Every Way to Get Structured Output from LLMs

1. jari_mustonen ◴[18 Jun 24 11:22 UTC] No.40716435[source]▶

A half year ago (a long time, I know), I tried to get structured answers from GPT-4. The structure was not complex, but I needed to extract a specific answer like "Please identify and categorize the following text as A or B" or "Please grade the following text on criteria A on a scale from 1 to 10".

First, I noticed that enforcing a JSON format on output generally lowered the quality of the results. Referring to JSON seemed to primed the LLM to be more "programmatical."

Second, I noticed that forcing LLM to answer with a single word is next to impossible. It won't do it consistently, and generally, it lowers quality.

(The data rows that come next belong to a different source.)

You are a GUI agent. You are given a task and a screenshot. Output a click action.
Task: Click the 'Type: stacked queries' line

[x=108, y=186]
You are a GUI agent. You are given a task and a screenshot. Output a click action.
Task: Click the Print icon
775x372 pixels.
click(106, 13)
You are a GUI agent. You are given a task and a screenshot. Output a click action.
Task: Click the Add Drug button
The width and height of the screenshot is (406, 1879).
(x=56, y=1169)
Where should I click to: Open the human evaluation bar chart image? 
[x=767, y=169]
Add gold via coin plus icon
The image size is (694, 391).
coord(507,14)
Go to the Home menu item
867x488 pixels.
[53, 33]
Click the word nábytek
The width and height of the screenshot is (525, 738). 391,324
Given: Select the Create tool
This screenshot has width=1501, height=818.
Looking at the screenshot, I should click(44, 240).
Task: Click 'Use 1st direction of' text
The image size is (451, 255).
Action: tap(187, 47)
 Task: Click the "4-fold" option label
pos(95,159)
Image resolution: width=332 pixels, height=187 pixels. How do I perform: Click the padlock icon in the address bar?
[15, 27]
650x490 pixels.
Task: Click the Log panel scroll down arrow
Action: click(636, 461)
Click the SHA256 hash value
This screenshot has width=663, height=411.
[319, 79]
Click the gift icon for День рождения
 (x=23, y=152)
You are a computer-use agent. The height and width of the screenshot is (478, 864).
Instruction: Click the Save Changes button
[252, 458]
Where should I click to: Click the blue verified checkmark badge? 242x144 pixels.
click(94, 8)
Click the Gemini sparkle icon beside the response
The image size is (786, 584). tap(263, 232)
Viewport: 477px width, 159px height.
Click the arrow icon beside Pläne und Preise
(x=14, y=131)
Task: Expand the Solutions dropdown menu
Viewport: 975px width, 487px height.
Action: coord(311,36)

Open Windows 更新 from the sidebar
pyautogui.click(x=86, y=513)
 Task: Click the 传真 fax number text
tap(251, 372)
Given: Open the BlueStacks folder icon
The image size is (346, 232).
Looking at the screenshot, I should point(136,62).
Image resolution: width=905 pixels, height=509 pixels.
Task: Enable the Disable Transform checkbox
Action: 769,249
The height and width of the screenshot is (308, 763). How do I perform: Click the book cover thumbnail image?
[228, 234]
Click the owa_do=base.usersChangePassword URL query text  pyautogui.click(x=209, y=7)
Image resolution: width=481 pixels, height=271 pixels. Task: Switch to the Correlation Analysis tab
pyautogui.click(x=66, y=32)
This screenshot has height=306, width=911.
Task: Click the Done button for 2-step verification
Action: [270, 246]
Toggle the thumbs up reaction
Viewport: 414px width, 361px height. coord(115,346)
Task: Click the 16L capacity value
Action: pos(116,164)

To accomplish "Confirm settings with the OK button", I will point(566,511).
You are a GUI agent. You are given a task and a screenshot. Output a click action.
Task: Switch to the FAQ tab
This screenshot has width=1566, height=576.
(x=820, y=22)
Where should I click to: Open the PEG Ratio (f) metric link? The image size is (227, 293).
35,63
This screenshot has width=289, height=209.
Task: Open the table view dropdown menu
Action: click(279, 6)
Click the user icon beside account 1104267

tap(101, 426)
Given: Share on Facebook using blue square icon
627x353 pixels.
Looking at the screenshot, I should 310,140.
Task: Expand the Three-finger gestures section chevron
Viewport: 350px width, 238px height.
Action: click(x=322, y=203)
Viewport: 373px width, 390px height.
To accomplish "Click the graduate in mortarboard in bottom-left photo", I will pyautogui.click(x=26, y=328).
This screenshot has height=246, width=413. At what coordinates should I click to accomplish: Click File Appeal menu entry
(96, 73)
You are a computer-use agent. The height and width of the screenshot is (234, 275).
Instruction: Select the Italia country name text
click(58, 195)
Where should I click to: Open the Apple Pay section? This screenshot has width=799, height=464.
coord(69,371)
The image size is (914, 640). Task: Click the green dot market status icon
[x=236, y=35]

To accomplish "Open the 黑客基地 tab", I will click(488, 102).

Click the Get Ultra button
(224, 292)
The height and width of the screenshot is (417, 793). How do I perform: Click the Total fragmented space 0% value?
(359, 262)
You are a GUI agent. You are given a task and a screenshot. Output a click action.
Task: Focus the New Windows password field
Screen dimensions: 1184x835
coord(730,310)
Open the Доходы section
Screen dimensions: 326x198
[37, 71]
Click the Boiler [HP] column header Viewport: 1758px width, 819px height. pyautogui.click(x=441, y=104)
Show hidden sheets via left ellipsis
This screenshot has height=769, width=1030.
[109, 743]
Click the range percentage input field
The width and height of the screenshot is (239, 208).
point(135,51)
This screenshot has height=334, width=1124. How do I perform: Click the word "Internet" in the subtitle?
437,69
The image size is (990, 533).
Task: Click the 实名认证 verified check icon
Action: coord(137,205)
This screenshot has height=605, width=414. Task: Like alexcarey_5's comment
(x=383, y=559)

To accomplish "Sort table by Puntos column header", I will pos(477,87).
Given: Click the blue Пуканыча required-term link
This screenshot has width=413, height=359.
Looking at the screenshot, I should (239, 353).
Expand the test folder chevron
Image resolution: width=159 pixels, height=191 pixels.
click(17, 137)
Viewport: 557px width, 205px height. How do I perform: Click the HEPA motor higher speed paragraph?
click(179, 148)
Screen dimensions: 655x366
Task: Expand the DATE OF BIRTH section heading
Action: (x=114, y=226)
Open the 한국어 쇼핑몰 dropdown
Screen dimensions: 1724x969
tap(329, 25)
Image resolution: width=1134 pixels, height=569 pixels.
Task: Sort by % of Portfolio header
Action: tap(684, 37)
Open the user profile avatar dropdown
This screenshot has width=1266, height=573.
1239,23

Here's what I eventually learned: Markdown is a machine-readable enough for post-processing and easy output format for LLMs. I give the structure (a list of headings) for the LLM, which conforms to them 100% of the time. I always had a section called "Final Comments" where the LLM can blather away the things that it sometimes just needs to say after giving the answer. This can be then ignored when parsing the answer.

Also, it is good to understand that LLMs do better when you allow them to "think aloud." This Markdown output is good for that.

replies(3): >>40716523 #>>40716730 #>>40716881 #

2. LeifCarrotson ◴[18 Jun 24 11:34 UTC] No.40716523[source]▶

>>40716435 (TP) #

> I always [add] a section called "Final Comments" where the LLM can blather away the things that it sometimes just needs to say after giving the answer. This can [then be] ignored when parsing the answer.

This is a great tip for gathering data from engineers too. But maybe don't say it will be ignored out loud. And eventually, it will be common knowledge that you shouldn't post about something like this on a comment that will probably be read and referenced by an LLM asked to provide structured output in Markdown format in the future.

    ...
 
    [Criteria A Score: 7]
    The writing contained...

    [Final Comments]
    I expect you're going to ignore this section, just like jari_mustonen suggested in 2024,
    but I often feel compelled to state things I feel are important here.
    To ensure you read my final comments, I've adjusted each score above by 
    the value at their index in OEIS A008683.

3. infecto ◴[18 Jun 24 11:58 UTC] No.40716730[source]▶

>>40716435 (TP) #

You are spot on and this has been with most/all LLM since the beginning.

- Asking for structured output in the same request as the main unit of work introduces the chance of lower quality output. Instead you should be doing your unit of work and then following up with a different request/model to parse it into json or your flavor of structure.

- Grading on numerical scales introduces weird bias. I never went down the route too far but I would notice certain floating point numbers would show up too often when using numerical scales. Using a word based scale works a lot better.

4. simonw ◴[18 Jun 24 12:14 UTC] No.40716881[source]▶

>>40716435 (TP) #

I've found the most effective trick for this is to use examples. With the messages array format you can even "fake" previous interactions to provide examples of what you want to happen - send in several prompt / example-response pairs and most models will get the idea pretty quickly.